Text segment START

The camera opens to project a building, like those Walt Disney films, only the palace here is a palace of illusions. It is a dilapidated boys’ hostel of a party office — AISF (All India Students’ Federation) and CPI (Communist Party of India) written and symbols drawn, in red, across the grey walls — and what lies ahead is most certainly not a fairy tale. The skies are bluish grey, overcast, it sets the tone of the film, and the mood of its subjects, it would be perennially raining. There is a palpable exhaustion and lethargy hanging in the air. The protagonists of writer-director-editor Parth Saurabh’s first feature Pokhar Ke Dunu Paar (On Either Side of the Pond), Priyanka and Sumit, are a couple from Darbhanga who had eloped to Delhi two years before the movie begins, but the 2020 coronavirus pandemic compelled them to return to their hometown. The film begins in medias res and what unspools over 1 hour, 45 minutes is the repercussions of a decision made and the breakdown of institutions and emotions in the clash of reality and dreams.
Achal Mishra, known for his Darbhanga-based Maithili films, Gamak Ghar (2019) and Dhuin (2022), also on Mubi, has designed, held the lens partly and through his company Achalchitra, produced Saurabh’s Pokhar Ke Dunu Paar, which released on MUBI this week. In 2021, when Saurabh’s new work-in-progress film was selected for Spain’s San Sebastian Film Festival, he wrote to Anurag Kashyap, who roped in others (Vikramaditya Motwane, Devashish Makhija, Sriram Raghavan, etc.) to fund its completion. It won a Special Mention. Kashyap presents the film.
A still from 'Pokhar Ke Dunu Paar'
Among the similarities in Mishra and Saurabh’s films, there’s the Bihari city and its people, but also the visual texture, the sense of being stuck spatiotemporally in your own circumstances, and the protagonist Abhinav Jha, who the world would have seen in blink-and-miss scenes of Rupesh, the son of the security guard Veer Singh (Rajesh Tailang) in the Netflix series on the 1997 Uphaar Cinema tragedy, Trial by Fire. Unlike his roles in Mishra’s and Saurabh’s films, in Trial by Fire Jha gets to be brash and release his anger, even hurl cusswords, at the Krishnamoorthys, who he thinks brought misery on to his family. And through these minor characters and in micro scenes, the show evinced that the fight for justice is the prerogative of the privileged.

Text segment END

Apply what you read:
• a. Name every film or series that the film review mentions by title.
• b. Reproduce the film review from "A still from" to "of the privileged.", substituting "streaming" for "Netflix".
• c. Extend the film review of Pokhar Ke Dunu Paar beyond its final sentence.

Information START

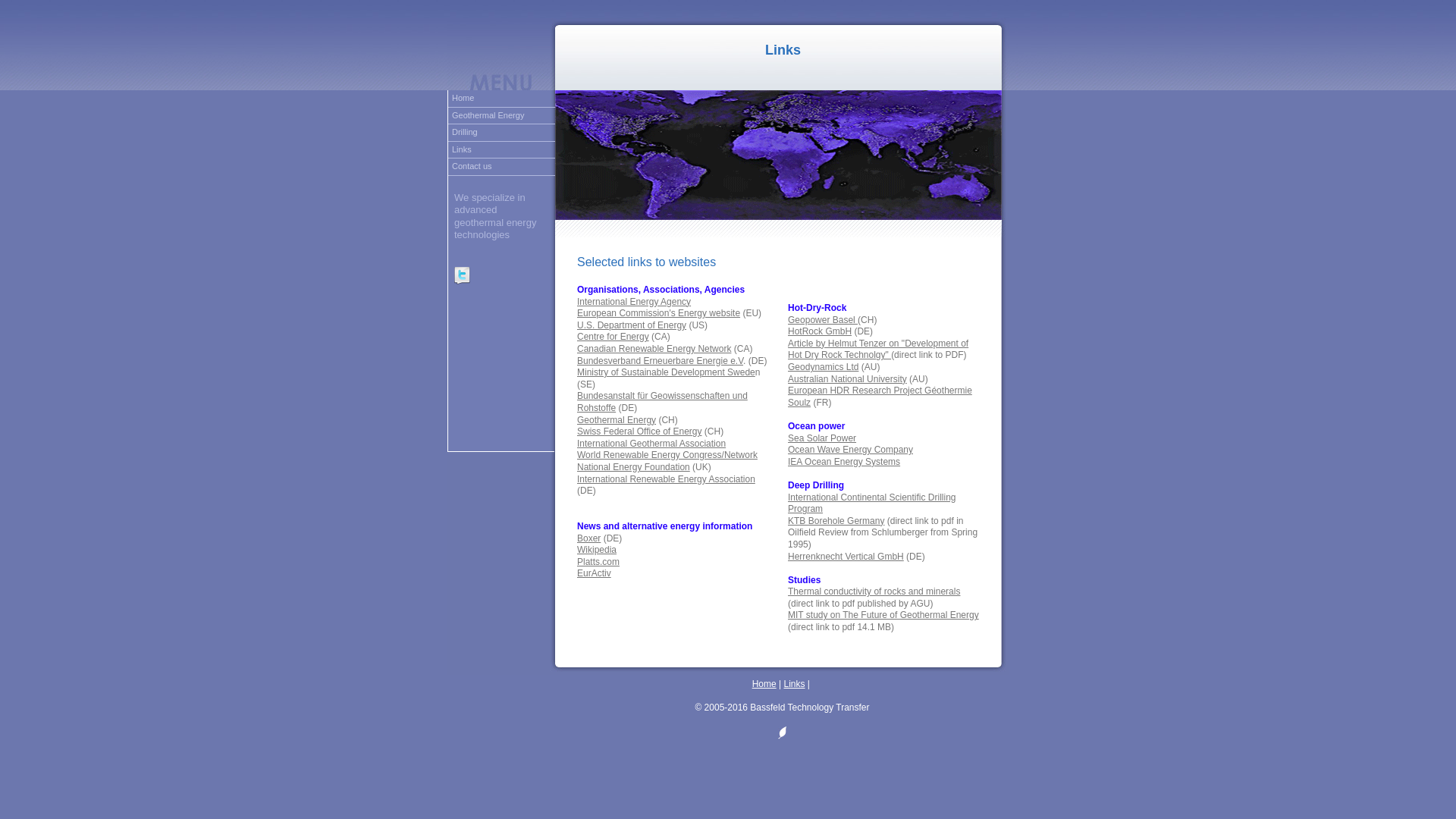  I want to click on 'Drilling', so click(501, 132).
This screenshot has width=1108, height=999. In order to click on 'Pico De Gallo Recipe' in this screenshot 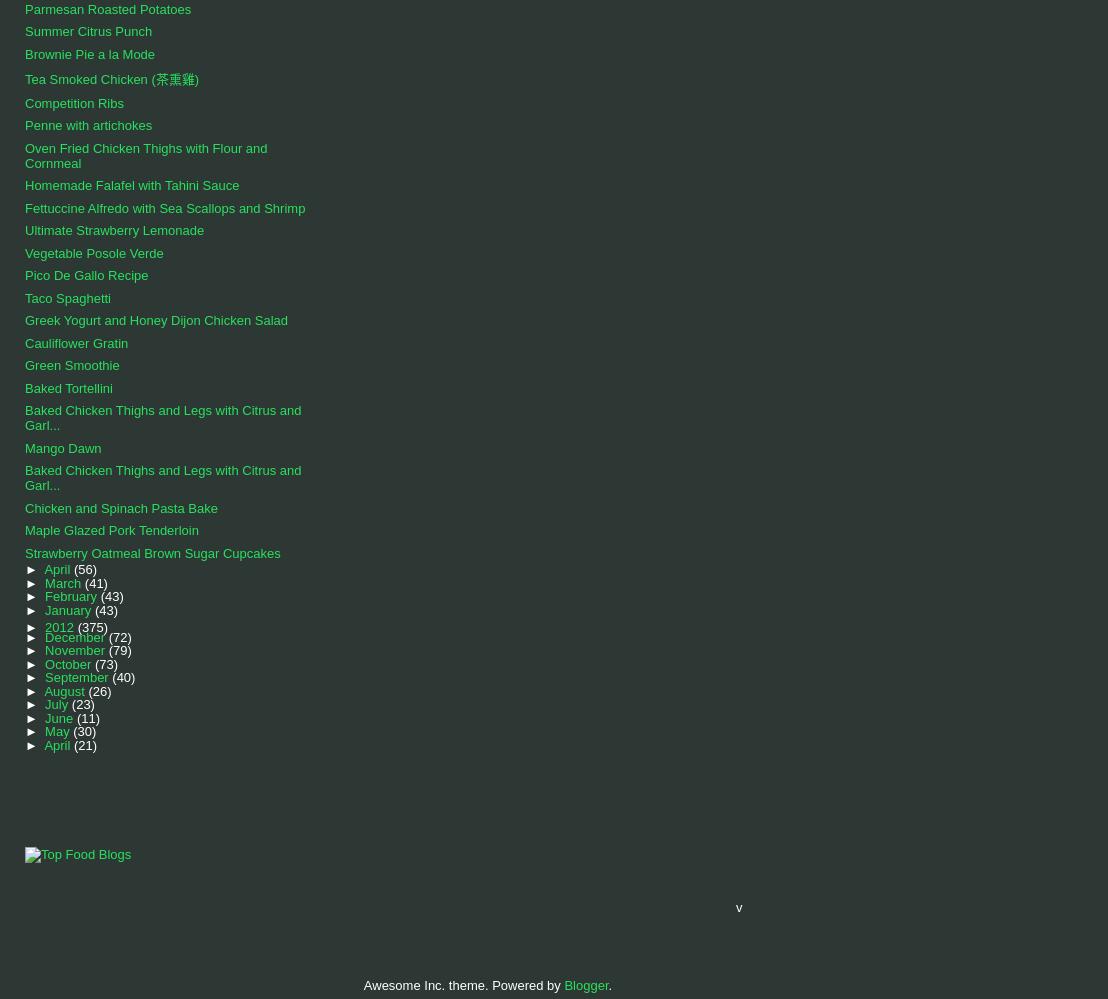, I will do `click(85, 275)`.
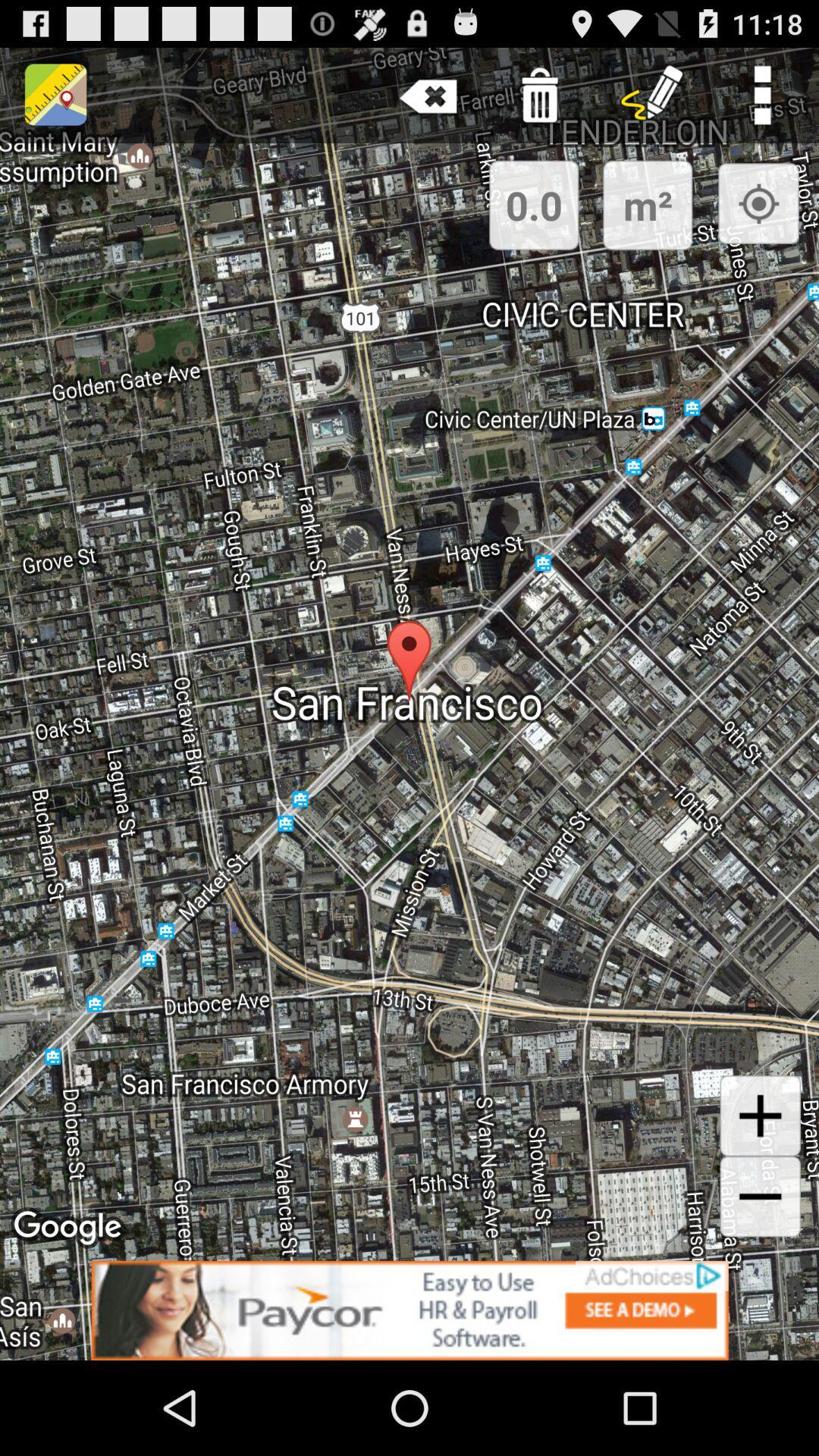  What do you see at coordinates (760, 1196) in the screenshot?
I see `zoom out` at bounding box center [760, 1196].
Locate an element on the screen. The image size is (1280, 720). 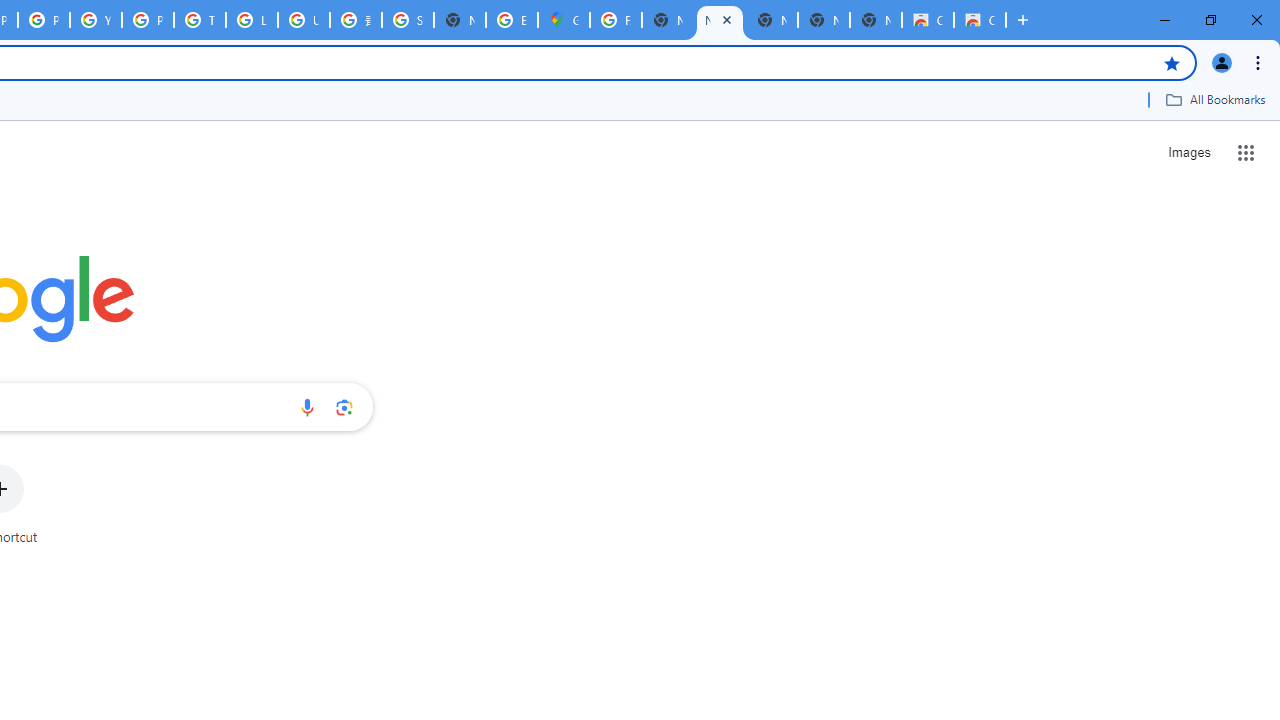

Information END

Answer section:
• a. Pokhar Ke Dunu Paar, Gamak Ghar, Dhuin, Trial by Fire

• b.
A still from 'Pokhar Ke Dunu Paar'
Among the similarities in Mishra and Saurabh’s films, there’s the Bihari city and its people, but also the visual texture, the sense of being stuck spatiotemporally in your own circumstances, and the protagonist Abhinav Jha, who the world would have seen in blink-and-miss scenes of Rupesh, the son of the security guard Veer Singh (Rajesh Tailang) in the streaming series on the 1997 Uphaar Cinema tragedy, Trial by Fire. Unlike his roles in Mishra’s and Saurabh’s films, in Trial by Fire Jha gets to be brash and release his anger, even hurl cusswords, at the Krishnamoorthys, who he thinks brought misery on to his family. And through these minor characters and in micro scenes, the show evinced that the fight for justice is the prerogative of the privileged.

• c.
Dhuin and Pokhar… work as a double bill. Dhuin carries the patina of a gentle despair where Pankaj is stuck between dream and duty, torn between giving his savings to his father and wanting to leave his city to become an actor, like Shah Rukh Khan. Pankaj still does street theatre to save pennies, but Sumit (both played by Jha), even while jobs are hard to come by in the post-pandemic world, isn’t trying too hard. He’d build castles in the air, seek favours from, and — to seek a release — shoot the breeze with, equally jobless friends, much to the chagrin of Priyanka (Tanaya Khan Jha). Both the films were going to be part of an anthology which was not to be. That COVID’s financial impact has been on all institutions, not just the socio-political ones, Saurabh shows through the crumbling of another: love and relationships.
Saurabh, by his own admission, was tired of seeing runaway couples getting killed in the end of films and chooses to show a tragic ending differently. He excels in presenting the tragedy of a young love which isn’t predestined to suffer — owing to social trappings of family rivalries, class or caste, as was the case with Love Story (1981), Qayamat Se Qayamat Tak (1988), or Sairat (2016) — but suffers from free will, from the choice they made. Of course, Priyanka’s father’s disapproval of Sumit must have compelled Priyanka to elope in the first place, it doesn't take a lot to guess the reason would have been Sumit’s lack of a stable income/job.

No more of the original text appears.